◆ **What needs to be done**: Return an exact transcript of the material below from the line containing "Disable SSH Login" through its final line, and no other lines.

◆ **Supplied data**:
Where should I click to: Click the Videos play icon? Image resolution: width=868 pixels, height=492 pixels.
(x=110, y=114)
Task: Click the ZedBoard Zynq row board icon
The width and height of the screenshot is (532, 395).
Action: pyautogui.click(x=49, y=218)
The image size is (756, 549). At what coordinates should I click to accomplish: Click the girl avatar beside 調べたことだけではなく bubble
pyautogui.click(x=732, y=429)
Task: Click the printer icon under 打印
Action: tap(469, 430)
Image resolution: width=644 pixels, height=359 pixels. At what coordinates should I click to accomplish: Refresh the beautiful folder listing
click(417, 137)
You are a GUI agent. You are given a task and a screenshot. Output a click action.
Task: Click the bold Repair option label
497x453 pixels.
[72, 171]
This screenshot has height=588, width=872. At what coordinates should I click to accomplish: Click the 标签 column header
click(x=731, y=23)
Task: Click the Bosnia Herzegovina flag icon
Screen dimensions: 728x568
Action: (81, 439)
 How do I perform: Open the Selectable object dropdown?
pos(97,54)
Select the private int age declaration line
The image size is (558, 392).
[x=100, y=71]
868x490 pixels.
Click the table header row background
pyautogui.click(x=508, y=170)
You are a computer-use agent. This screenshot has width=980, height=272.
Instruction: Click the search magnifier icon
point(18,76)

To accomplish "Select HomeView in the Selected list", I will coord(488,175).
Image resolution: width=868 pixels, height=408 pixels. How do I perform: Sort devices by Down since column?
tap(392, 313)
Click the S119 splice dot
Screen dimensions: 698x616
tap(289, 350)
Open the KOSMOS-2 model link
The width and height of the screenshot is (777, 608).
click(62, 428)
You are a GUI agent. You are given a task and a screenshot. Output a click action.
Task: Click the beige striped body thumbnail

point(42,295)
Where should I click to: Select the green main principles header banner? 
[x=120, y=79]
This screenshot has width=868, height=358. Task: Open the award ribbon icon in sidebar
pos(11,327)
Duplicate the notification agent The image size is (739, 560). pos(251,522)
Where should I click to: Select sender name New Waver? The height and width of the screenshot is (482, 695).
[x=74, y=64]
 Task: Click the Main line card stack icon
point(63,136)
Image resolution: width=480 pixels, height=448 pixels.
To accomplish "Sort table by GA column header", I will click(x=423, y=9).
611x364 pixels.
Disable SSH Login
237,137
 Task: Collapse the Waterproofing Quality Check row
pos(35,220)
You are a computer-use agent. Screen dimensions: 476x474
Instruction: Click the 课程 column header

◆ **Answer section**:
Disable SSH Login
237,137
 Task: Collapse the Waterproofing Quality Check row
pos(35,220)
You are a computer-use agent. Screen dimensions: 476x474
Instruction: Click the 课程 column header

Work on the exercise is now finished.